Beragam dan bertingkat kekeliruan manusia terhadapnya, seperti itu pula
ketersesatan dan kerusakannya.
Bagaimana Bisa Menolaknya
Sebagian
manusia tidak yakin bahwa al-Quran diturunkan Allah. Disangkanya al-Quran itu
karangan Muhammad saw saja yang tak mutlak kebenarannya. Mereka mengekor
perkataan misionaris Nasrani, John Takly, “Al-Quran bukanlah sesuatu yang baru.
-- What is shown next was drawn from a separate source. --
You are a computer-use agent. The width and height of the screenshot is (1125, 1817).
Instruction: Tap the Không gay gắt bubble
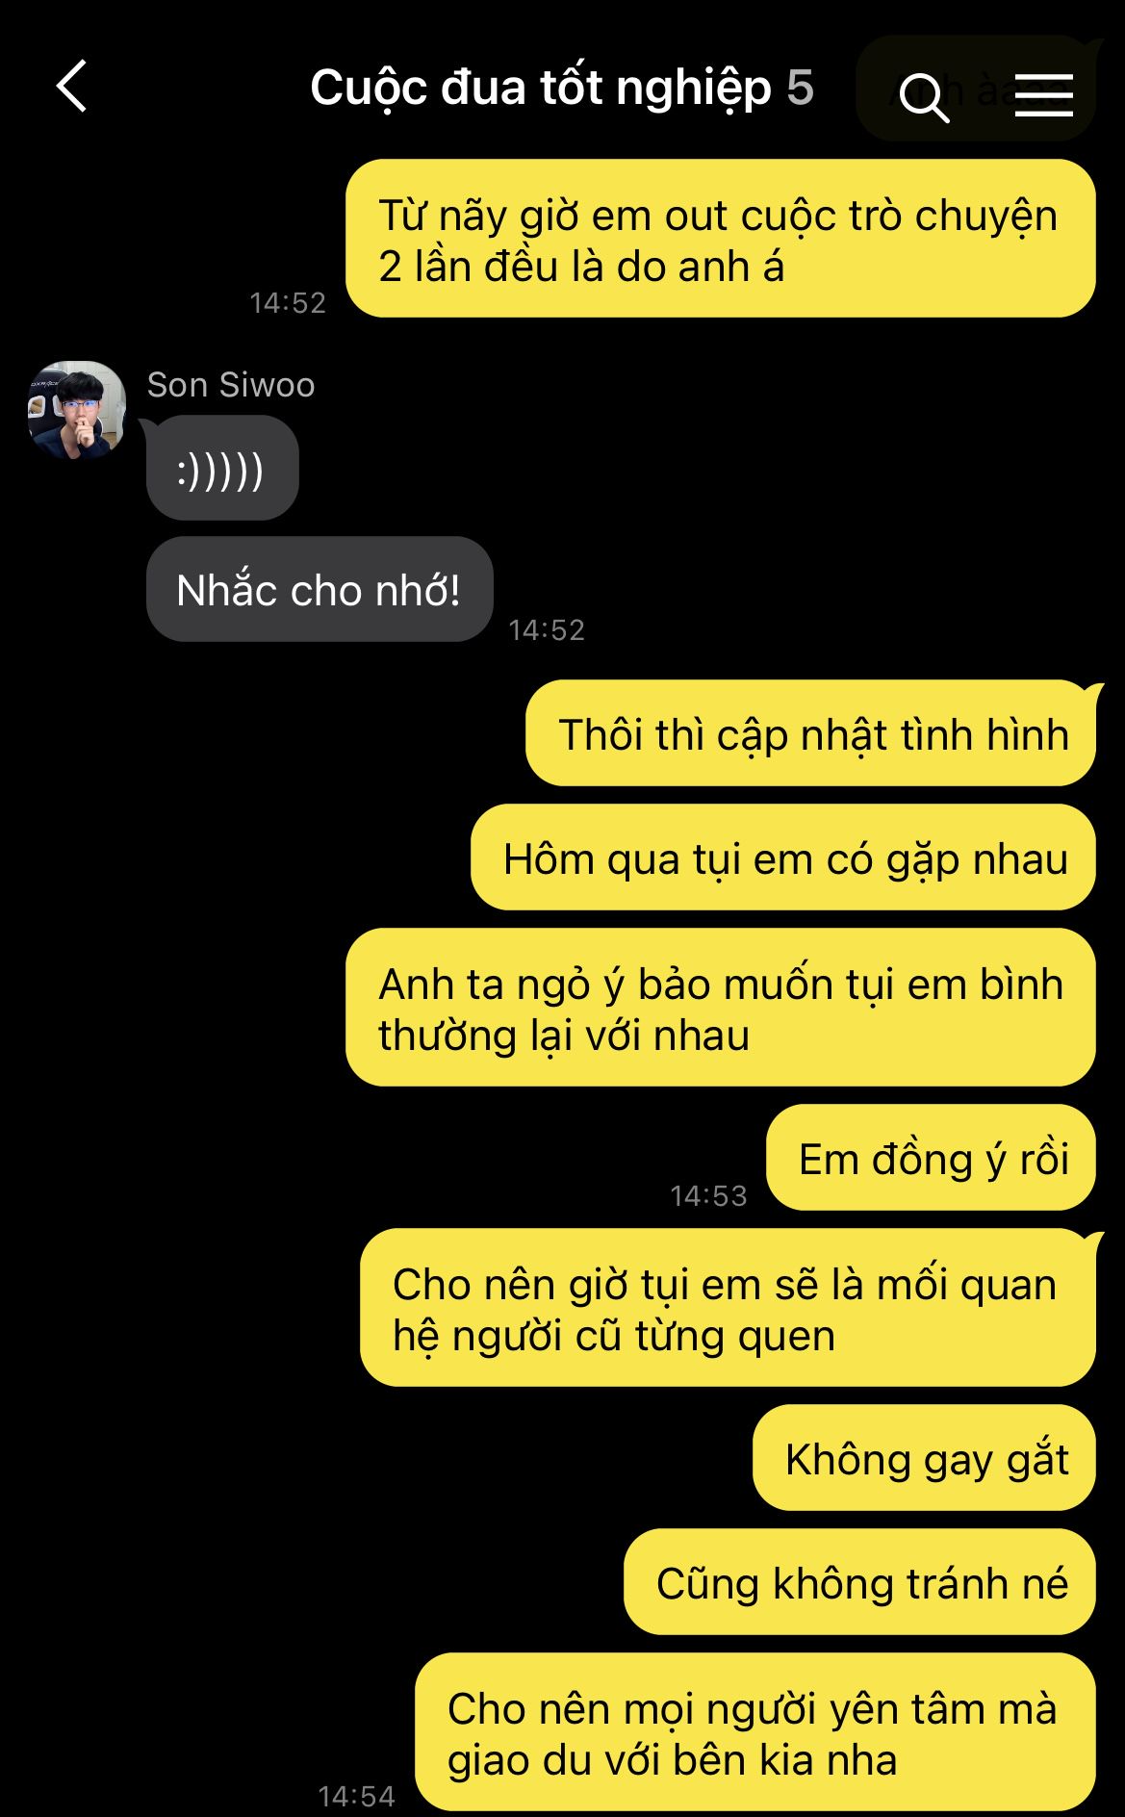click(x=924, y=1458)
Sedangkan yang baru di dalam Islam juga bukan sesuatu yang benar.”
Padahal,
bagaimana mereka mengingkari al-Quran, sementara tak satu pun celah yang bisa
di gunakan untuk membantahnya. Allah swt berfirman, “Tidaklah mungkin al-Quran ini dibuat oleh selain Allah, akan tetapi
(al-Quran itu) membenarkan kitab-kitab yang sebelumnya dan menjelaskan
hukum-hukum yang telah ditetapkannya, tidak ada keraguan di dalamnya,
(diturunkan) dari Rabb semesta alam.” (Q.S. Yunus : 37)
Enggan dari Pintu Pertama
Membaca
adalah pintu untuk memahami.Maka para salaf menjadikan membaca al-Quran sebagai
kebiasaan hariannya. Dalam Minhajul Qashidin disebutkan, Utsman bin Affan
pernah membaca Al-Quran (seluruhnya) dalam satu rakaat witirnya, sedangkan Imam
asy-Syafii pernah mengkhatamkannya sebanyak enam puluh kali pada bulan
Ramadhan. Ibnu Abba berkata , “Barang siapa waktunya longgar, hendaklah ia
mempergunakan untuk membaca al-Quran, agar dia beruntung mendapatkan pahala
yang banyak.”
Sedangkan
di zaman ini, membaca al-Quran tak lagi di anggap penting. Dikalahkan membaca
koran, novel, atau bacaan-bacaan
Kontradiksi
lainnya, A-Quran dibaca hanya saat ada kematian saja atau peringatan yang
berkaitan dengannya saja. Padahal al-Quran diturunkan sebagai petunjuk jalan
kehidupan, sedang orang yang sudah mati tak bisa mengamalkannya.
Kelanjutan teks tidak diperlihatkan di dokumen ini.